Ce l'accendiamo e gustiamo veramente di tutta fretta perché la campanella di fine intervallo sta per suonare e noi dobbiamo essere in classe quanto meno due minuti in anticipo. In quarta e in quinta ora abbiamo il Professore di anatomia e particelle, appassionato in questo ultimo trimestre dalla bisezione delle rane e dallo studio delle loro cellule. 

Salendo le innumerevoli scale prima del laboratorio, Mirco mi lancia una gomma da masticare e mi supera di tutta fretta. 

Le due ore di anatomia sono come al solito un modo per annoiarsi e nello stesso tempo un modo per organizzare il pomeriggio. La lezione continua imperterrita su l'affascinate spiegazione degli organi interni e l'aula è invasa non solo da rumori di sottofondo costanti, ma da un'umidità notevole. Siamo a febbraio ed è vero, ma non posso vestirmi di prima mattina con sedici felpe è un autentico miracolo se riesco a indossarne una. 

Mentre concentro tutto me stesso su un foglio di carta e il nulla, disegno su di esso, innumerevoli volte, diverse sfere prive di ogni senso e amo follemente il rumore della mina, che si consuma. Perso non so dove, Mirco cerca di richiamare le mie attenzioni più di una volta, urtandomi e bisbigliando il mio nome in continuazione. 

Alzando il mio sguardo verso la porta vedo entrare la bidella, che insieme a lei a parte una ventata d'aria nuova, ha con se una meraviglia. 

L'insieme di mille atmosfere differenti. Capelli lunghi e raccolti tutti in un elastico, occhi verdi e lentiggini sul volto. Indosso un vestito firmato, corto al punto giusto quanto il mio fiato nel vedere tutto quel capolavoro. 

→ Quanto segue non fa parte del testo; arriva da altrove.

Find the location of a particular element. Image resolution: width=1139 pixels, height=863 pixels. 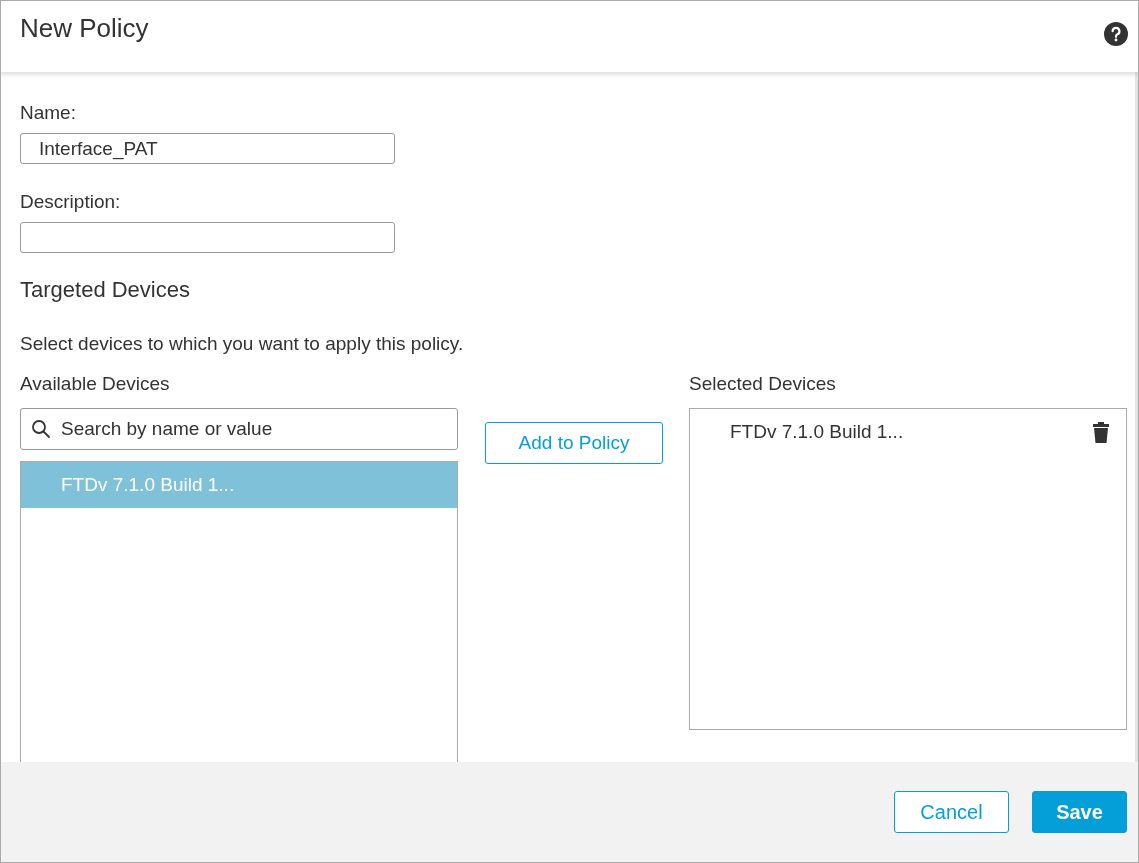

available-devices-label: Available Devices is located at coordinates (96, 384).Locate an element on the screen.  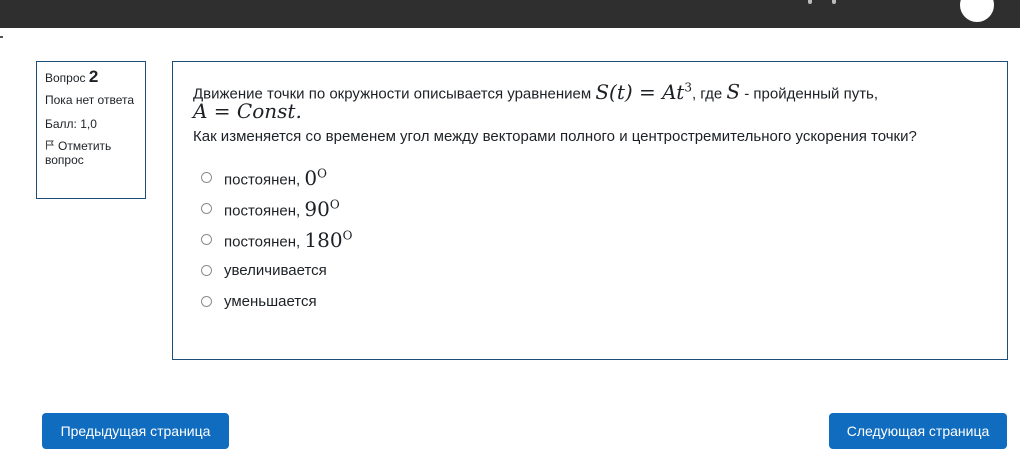
next-page-button: Следующая страница is located at coordinates (918, 431).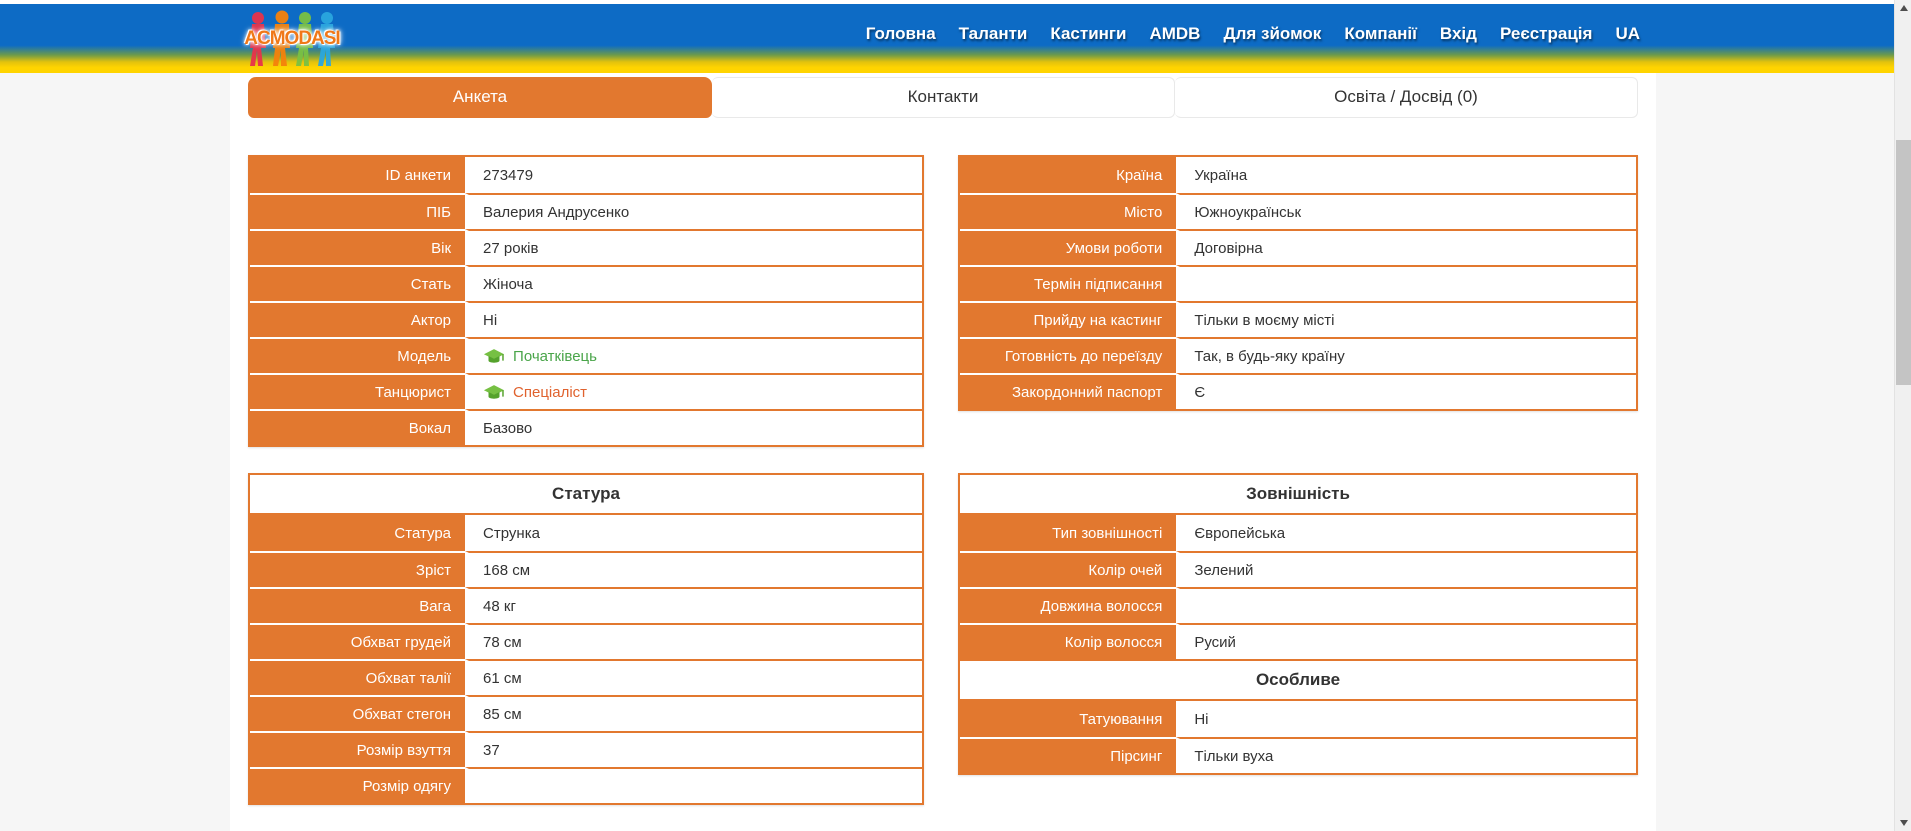 This screenshot has width=1911, height=831. What do you see at coordinates (550, 392) in the screenshot?
I see `skill-level-link: Спеціаліст` at bounding box center [550, 392].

Fatte le dovute presentazioni, vedo quel angelo muoversi irrequieta tra i banchi, ma sul volto non credo mai di aver visto un sorriso così timido e bello allo stesso tempo. Porta con sé una ventata d'aria fresca e un profumo, che sa tanto di felicità e spensieratezza. Il resto della giornata l'ho passata a fissarla a dir poco molestamente, ma con gli occhi di un bambino sotto l'albero di natale e le sue mille luci. La campanella dell'ultima ora suona e mai l'avesse fatto insomma, volevo passare il resto dei miei giorni a guardare quella meraviglia. 

Tornerò a casa e già lo so, che ci penserò per tutto il giorno, ma io sono sicuro di averla già vista quella ragazza non so dove, ma ne sono sicuro. Il suo nome è Beatrice ed è qui perché il padre è un importante ambasciatore, che lavora molto e si sposta in continuazione. Finirà l'anno o quel poco che ne rimane insieme a noi. 

Nella notte non riesco a dormire o quanto meno a provarci, oggi sembra impossibile, ho quasi finito un intero pacchetto di sigarette e quei pochi grammi, che mi erano rimasti da Berlino. Ecco, ecco dove mi sono già innamorato di quegli occhi; sulla porta di casa, quando il giorno prima, avevo portato fuori la spazzatura e mi ero imbattuto in quella ragazza tutta affannata ed impacciata, che rientrava di fretta e che nel farlo mi è venuta addosso sorridendo. Si era lei ne sono sicuro, ma che ci faceva qui? 

In questa casa di disperati?  

Ieri infatti è entrata in classe con un vestito, che sicuro costava non meno di duemila euro e poi il padre è ambasciatore, cosa ci fa una così in un palazzo popolare come questo?